Unwanted, Unloved, And Never Good Enough

In a sense I have been blessed, and in another I have been very alone. My parents were teenagers when they got pregnant with me and had broken up long before my birth. And my mother was wonderful. She loved my very much, and treats me well, giving me everything she could. My father had nothing to do with me for the first year of my life, denying that I was his, demanding a paternity test. The minute the test proved I was his he set out on a crusade to destroy my mother slandering her name. On his court appointed hours with me he would either take me out with one of his many cycling girlfriends or take to me to his mother's where he would sleep on her couch while she would take care of me.
When I was 4 he moved a thousand kilometres away and came back two years late with a new woman and a new daughter. It was at this point that I realized I no longer mattered to him. He stopped asking for more visitation time (as evidenced by the court documents) and moved 800 km west of us. We moved closer to him so I could be in his life, which involved my mother uprooting her entire life. But even then he only wanted to see me 3 or 4 times a year and when he did see me he always had his other daughter and he would allow her to be very cruel to me.

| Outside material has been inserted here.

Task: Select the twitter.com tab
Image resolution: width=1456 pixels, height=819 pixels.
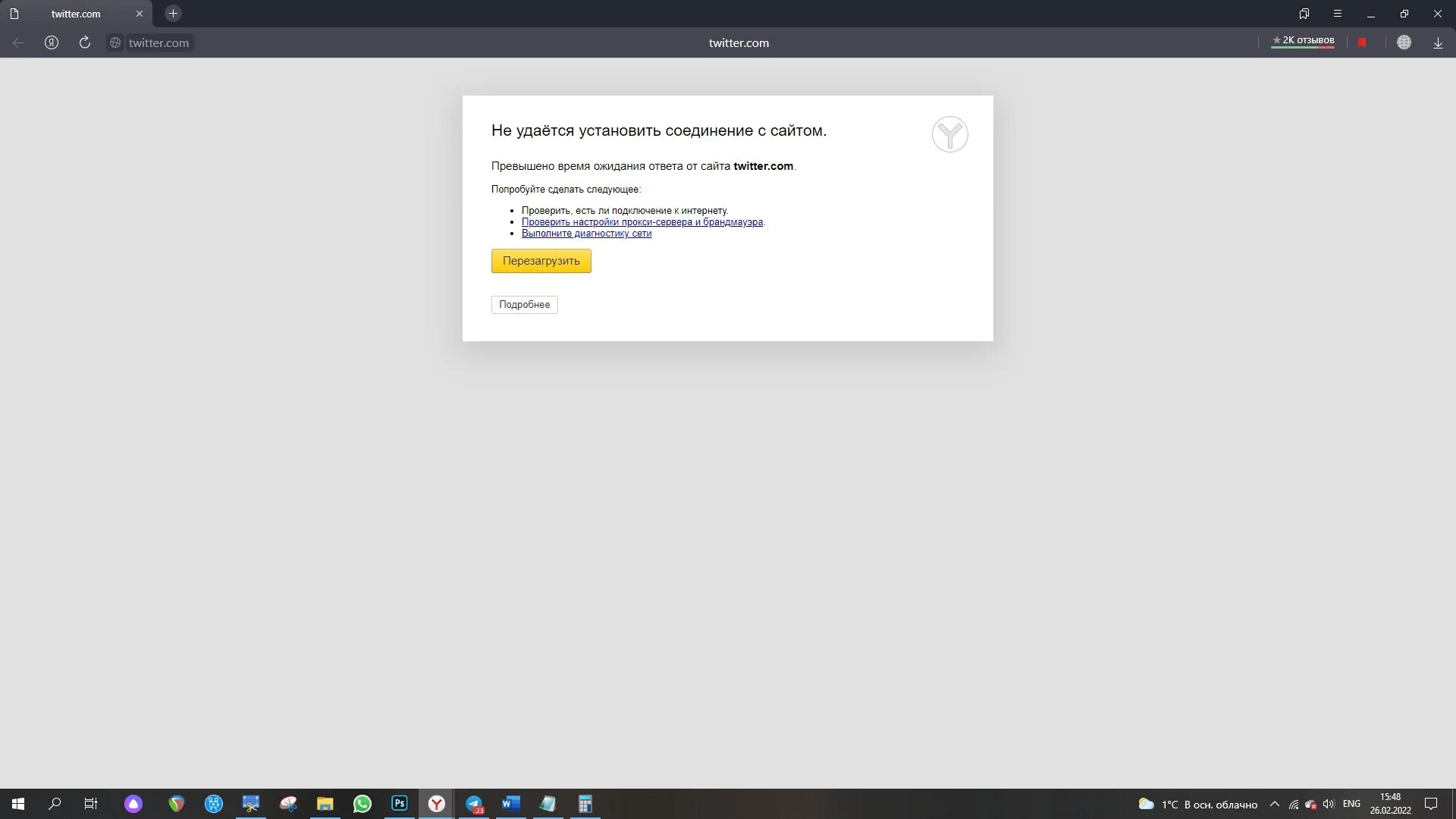Action: (76, 14)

When I was ten he got married (to a diffent woman, not my mother, nor his other daughter's mother) and didn't even bother to tell me about it, his other daughter did. And from that point forward he set out to make me feel bad about myself. He made sure that I understood that I was not a pretty as my half sister (no one with brown eyes could possibly be beautiful), that I was fat, told me I was food focused (what 12 year old in a growth spurt isn't?), that I was less intelligent than her, less valuable than her and that I would never amount to anything. All while he encouraged my half sister to be cruel and mean to me, ensuring that she hated me with every fiber of her being. All I had ever wanted was his love. But instead he was verbally abusive to me, liked to snap the back of my bra against my back, and "play wrestle" with me. He always called me fat and told me that was all I'd ever be, and I ended up with an eating disorder, and very low self esteem.

I went to visit when I was 17 and finally had enough, and packed up my stuf and left at ten o'clock at night to come home. They told me I was pathetic and sad and that I needed professional help (which, all things consider, given how he abused me for 17 years, I probably do, but who's fault is that?) . When I left he completely blocked me out of their lives. And he had such control over his mother and sister that I also lost my aunt and my grandmother when I decided the abuse needed to stop. I felt so alone and abandoned. But don't I deserve to be treated with dignity and respect too?

Eventually his other daughter called me, and while she is the only one I maintain contact with in their family she continues to be very rude and condescending to me, and she also makes sure to pass down his messages of abuse to me too. Rey have taught err her to be extremely critical and rude. Sometimes I consider cutting her out of my life, but she is young so I still cling to the hope that she will outgrow it, and I don't want to be that person with absolutely no family.

I feel like I need to become something extraordinary just to prove them wrong. I know my sister relays back any information I give them, and so I only tell her good things. I have been applying into law schools (my GPA is 3.7 and I got 161 on the LSAT) because then, while I now that They would never admit to me that I became someone, I will know I did, and they can't think a lawyer is a failure. I will be so much more educated than them in the end. Now if only I could let go of this eating disorder and get to a healthy weight. I just want to prove to them that they lost ut on an amazing person by cutting me out of their lives, that in spite of them I became someone. One day I will concur my eating disorder, graduate law school (I'm putty sure with those number that I'll get in, and if not I'll get my masters degree) and get married. I'll have a successful family, and a good career, and they will still just be overweight white trash with no education.